Wanting to grow and take on new challenges is a constant theme, certainly in Robertson’s story. They outgrew Hawkins and became Levon and the Hawks. John Hammond introduced them to Bob Dylan, who wanted them to back him on his upcoming tour. Robertson said “[Dylan] was changing the course of music” as the king of the folk movement now wanted to play with a rock and roll band. It sounded like an interesting detour, but Dylan was the only one who thought it was a good idea because the rest of the world hated it and they were booed every night.
Helm eventually quit not liking the negativity nor being in someone else’s band. After the ’66 European tour, they took up residence in Woodstock in 67. Danko found an ugly pink house in which they would live and create music on their own and with Dylan, the latter songs released as The Basement Tapes (1975) after the sessions were widely bootlegged. Needing songs to play for record executives, they called Helm back to the fold.
Released July 1, 1968, Music from Big Pink was a seismic shift as psychedelia was all the rage. It helped pave the way for country rock and Americana, along with Creedence Clearwater Revival, before those terms were created. Eric Clapton says it contributed to him leaving Cream after hearing it. He wanted to join The Band and eventually played with them during The Last Waltz.
Robertson was married with a kid, so he was more grown up and focused than the other guys, who began to drift due to fame and substance abuse. Moving forward, Robertson wrote most of their songs and co-wrote the rest. David Geffen says he met with Robertson, got him to move to Malibu, and suggested reuniting with Dylan, which led to Dylan’s Planet Waves and a joint tour.
Life within the Band grew increasingly difficult, and Robertson wanted a break from the treadmill, so folks could fix themselves. A big send-off concert was planned and filmed by Martin Scorsese. The intention was to reunite, but that never happened, at least not with Robertson in the fold though that part of the Band’s history is not covered. Helm felt he was entitled to more credit for their music. The two never reconciled with Robertson visiting during Helm’s final days, hospitalized in a coma.

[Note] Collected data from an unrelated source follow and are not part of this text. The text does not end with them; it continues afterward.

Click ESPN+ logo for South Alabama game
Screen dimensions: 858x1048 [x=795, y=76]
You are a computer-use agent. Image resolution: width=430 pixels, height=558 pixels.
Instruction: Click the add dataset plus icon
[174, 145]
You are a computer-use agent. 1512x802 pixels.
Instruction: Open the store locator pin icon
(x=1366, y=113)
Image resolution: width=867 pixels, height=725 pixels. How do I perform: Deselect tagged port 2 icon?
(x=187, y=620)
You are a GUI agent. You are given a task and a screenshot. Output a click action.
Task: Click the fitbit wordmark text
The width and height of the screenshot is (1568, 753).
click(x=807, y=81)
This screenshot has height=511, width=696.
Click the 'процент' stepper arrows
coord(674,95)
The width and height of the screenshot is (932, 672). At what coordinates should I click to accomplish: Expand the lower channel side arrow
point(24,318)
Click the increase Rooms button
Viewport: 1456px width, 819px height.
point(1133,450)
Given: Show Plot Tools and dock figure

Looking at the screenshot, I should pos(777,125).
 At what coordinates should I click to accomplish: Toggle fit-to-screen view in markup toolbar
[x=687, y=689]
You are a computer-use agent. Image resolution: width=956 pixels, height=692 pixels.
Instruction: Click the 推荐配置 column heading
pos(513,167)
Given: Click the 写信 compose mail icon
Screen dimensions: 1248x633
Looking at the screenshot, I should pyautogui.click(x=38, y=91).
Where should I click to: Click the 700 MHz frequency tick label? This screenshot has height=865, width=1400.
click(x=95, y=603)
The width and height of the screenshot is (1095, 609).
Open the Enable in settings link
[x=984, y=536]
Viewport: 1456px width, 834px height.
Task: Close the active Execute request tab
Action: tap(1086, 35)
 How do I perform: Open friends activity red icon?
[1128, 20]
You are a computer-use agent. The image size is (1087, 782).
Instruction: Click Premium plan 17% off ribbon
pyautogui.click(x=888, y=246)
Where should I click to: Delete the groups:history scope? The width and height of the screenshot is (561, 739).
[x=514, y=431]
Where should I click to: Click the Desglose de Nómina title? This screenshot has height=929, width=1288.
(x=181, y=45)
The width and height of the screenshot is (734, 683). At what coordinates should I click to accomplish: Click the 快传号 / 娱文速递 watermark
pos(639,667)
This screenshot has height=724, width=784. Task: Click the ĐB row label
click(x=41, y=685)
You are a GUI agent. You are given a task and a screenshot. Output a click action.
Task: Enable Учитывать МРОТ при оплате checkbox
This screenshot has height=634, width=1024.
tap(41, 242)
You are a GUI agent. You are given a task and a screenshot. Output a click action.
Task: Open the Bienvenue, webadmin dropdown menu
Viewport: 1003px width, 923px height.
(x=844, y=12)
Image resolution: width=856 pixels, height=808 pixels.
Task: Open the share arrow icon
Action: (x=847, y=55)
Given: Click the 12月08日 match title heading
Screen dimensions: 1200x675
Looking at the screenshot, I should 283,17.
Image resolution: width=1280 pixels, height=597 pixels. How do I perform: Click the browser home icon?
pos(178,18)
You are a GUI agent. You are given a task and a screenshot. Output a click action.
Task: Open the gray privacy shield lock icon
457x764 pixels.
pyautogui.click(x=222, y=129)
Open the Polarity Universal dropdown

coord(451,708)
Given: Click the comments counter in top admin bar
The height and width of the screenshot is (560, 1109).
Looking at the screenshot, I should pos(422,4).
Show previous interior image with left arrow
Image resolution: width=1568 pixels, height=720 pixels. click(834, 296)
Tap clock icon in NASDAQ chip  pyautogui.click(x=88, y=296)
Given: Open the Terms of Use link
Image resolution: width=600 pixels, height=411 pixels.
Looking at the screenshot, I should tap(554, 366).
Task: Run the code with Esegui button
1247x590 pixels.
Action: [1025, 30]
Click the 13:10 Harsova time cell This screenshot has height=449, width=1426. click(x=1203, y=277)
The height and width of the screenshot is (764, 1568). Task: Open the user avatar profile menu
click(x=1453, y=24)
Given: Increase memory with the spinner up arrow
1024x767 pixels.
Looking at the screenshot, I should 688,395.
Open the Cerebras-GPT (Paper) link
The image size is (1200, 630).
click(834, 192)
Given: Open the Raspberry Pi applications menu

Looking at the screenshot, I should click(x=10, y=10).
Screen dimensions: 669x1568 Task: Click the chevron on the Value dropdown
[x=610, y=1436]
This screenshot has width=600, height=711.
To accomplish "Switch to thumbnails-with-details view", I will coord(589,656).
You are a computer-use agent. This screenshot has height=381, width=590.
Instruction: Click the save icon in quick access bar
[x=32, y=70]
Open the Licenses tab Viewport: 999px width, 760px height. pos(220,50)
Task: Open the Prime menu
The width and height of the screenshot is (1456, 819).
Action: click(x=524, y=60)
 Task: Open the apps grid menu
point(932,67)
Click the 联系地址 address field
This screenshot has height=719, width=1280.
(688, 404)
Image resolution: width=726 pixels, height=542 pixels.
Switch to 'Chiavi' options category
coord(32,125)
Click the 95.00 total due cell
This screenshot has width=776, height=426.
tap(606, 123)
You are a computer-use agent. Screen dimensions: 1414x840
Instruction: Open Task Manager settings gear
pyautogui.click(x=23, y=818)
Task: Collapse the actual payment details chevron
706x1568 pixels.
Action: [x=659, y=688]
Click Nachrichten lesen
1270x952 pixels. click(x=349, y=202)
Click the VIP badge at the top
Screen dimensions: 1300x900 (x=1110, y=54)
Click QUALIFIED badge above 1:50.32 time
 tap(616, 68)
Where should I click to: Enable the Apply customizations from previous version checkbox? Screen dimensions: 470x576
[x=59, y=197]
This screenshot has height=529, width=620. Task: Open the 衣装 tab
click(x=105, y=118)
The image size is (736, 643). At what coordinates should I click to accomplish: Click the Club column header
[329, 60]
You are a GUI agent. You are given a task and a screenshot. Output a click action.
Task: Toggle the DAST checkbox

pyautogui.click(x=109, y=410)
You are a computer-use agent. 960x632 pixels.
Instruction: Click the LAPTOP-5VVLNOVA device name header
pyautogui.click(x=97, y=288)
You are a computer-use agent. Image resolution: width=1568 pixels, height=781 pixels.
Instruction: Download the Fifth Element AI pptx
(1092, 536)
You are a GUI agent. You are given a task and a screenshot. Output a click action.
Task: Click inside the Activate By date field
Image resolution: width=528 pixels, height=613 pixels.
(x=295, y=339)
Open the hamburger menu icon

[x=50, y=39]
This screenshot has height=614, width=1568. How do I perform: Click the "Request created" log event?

Once Were Brothers celebrates the Band yet the film also has an air of sadness throughout. There’s no denying the high esteem the Band is held in as musicians, such as Dylan, Taj Mahal, Ronnie Hawkins, George Harrison, Peter Gabriel, and Van Morrison, seen in new and archival interviews, sing their praises. However, the group and individual dysfunction had a tragic impact upon the group in which, to quote Clapton, “[brotherhood] was the soul of the band.” While the other members are heard from in archival interviews, their version of events would have helped tell a more complete story.